We had just left our beloved “mega” in California where we learned a ton, grew spiritually, and served in ways we’ve never helped before. I’d heard of Mars Hill in Seattle. I didn’t know a ton about it, but everyone (in church news) who was anyone (in church news) in the Pacific Northwest talked about the place. With so many Christians and new-believers attending, surely we’d fit right in. I’d been a church girl all of my life, but Edd was still fairly new to the faith. I assumed we’d both find a way to be part of the community.
We attended worship at Mars Hill one Sunday just before Easter. After checking the girls in with children’s ministry, Edd and I sat among others our age – some younger, some older, but most everyone looked like us. After singing familiar praise songs, the worship band parted and Mark Driscoll appeared on the gigantic white screen at the head of the space. Being one of the satellite locations, the sermon was brought to us via the wonders of media. 
Driscoll started with the familiar story of Jesus’ torturous hanging on the cross. 
His description turned gruesome. That’s okay. I grew up in the church. I’m used to this for illustration and emotion.
His description turned gory. That’s okay. I saw Passion of the Christ. I get the horror of what was done to our Lord and Savior.
His description turned genital. That’s…wait. Huh?

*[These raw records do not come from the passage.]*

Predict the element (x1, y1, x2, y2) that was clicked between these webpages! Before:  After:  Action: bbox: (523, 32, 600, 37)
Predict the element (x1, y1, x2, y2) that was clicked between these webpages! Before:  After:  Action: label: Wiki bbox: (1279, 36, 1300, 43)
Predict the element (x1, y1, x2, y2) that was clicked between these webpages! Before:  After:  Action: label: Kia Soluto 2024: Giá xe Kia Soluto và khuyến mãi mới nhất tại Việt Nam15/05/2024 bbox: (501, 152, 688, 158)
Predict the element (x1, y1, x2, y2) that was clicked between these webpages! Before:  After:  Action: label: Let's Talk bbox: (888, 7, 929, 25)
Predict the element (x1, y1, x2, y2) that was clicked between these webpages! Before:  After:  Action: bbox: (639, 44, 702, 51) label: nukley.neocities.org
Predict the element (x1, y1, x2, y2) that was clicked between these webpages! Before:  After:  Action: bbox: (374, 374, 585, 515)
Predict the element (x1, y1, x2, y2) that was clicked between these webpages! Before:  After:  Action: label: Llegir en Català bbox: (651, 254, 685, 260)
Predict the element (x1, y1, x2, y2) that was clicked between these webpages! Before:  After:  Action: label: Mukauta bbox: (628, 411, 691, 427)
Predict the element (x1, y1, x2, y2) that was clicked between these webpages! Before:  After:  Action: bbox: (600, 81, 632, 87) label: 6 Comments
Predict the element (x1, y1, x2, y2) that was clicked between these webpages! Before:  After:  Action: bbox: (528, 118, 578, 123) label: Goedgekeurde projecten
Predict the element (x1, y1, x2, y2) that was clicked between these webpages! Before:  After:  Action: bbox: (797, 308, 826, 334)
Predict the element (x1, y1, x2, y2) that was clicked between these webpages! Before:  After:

Why was he talking about Jesus’ penis while nailed to a cross? What Scripture verse is this? How did I miss this in the past? 
Edd and I just turned and looked at each other – not sure we could believe the message we were listening to. When the service was over and kids were collected, we slammed the car doors and beat it out of there. 
What. Was. That?
At first, I thought I was the one in the wrong. After all, this Driscoll guy knows a lot more than me, right? Sure, my former career was in ministry, but this guy took a group of 20 and turned it into a group of thousands. The masses followed him! Surely, I was being a prude.
Edd’s first words to me after we drove off the property, Never again.
Okay then. My experience with Mars Hill could be chalked up to 2 hours of lifetime experience.
Nature of a Servant Portland
Only I forgot to anticipate the shear number of Mars Hill members who would be surrounding me in the Seattle-Metro local, members who would become my friends. Moving to Portland three years later didn’t solve the problem. Mars Hill opened a campus nearby within months of our relocation. But it wasn’t just my immediate neighbors around which I minded my tongue; Driscoll started Mars Hill plants all around the country. More and more people in my life were now listening to him preach.
I love my friends. I respect my friends and know they love Jesus with their whole hearts. I kept my mouth shut. (I know. Shocking.) 
Then I had some friends leave Mars Hill, and word of spiritual abuse spread. I listened to Driscoll’s podcasts. I watched his sermons on YouTube. Anger grew in the pit of my soul. 
I read accounts of what was happening on the inside. Why did he claim to represent Jesus’ love when his words sounded like hate and self-serving crap?
I have a huge inner struggle with those in ministry blatantly serving their own egos. We all mess up. None of us are perfect. All of us are self-serving way more than we should be. But I do hold Christian leaders to a higher standard. They have chosen this profession and their actions speak louder than most. 
Not many of you should become teachers, my fellow believers, because you know that we who teach will be judged more strictly
James 3:1 
I’d love to believe Driscoll began his ministry without spiritual abuse, money schemes, lack of respect for women or gay-bashing on his agenda. But I’ve seen first hand what happens when pastors take power and turn it to themselves rather than to where the glory really belongs. This behavior doesn’t give any Christian anywhere a good reputation in front of our non-Christian friends.

I will say this: Mark Driscoll, this week you’ve encouraged me. I need to step up my game if I am going to live the Christian life I believe I need to live. I want to be the better person. I need to remember others are watching me and my actions, even when I’m in a bad space. The whole reason for this blog is so I’ll learn the nature of a servant. Thanks for forcing me to remember what is really important.

Jesus called them together and said, “You know that the rulers of the Gentiles lord it over them, and their high officials exercise authority over them. Not so with you. Instead, whoever wants to become great among you must be your servant, and whoever wants to be first must be your slave, just as the Son of Man did not come to be served, but to serve, and to give his life as a ransom for many.”
Matthew 20:25-28


I pray everyone who calls himself/herself a Christian will learn from all happening within this congregation right now. We are called to be humble, which can be difficult for a person in a public position – like a pastor, or a blogger for that matter. Something good can come from all of this, but it’s up to us to make that good happen.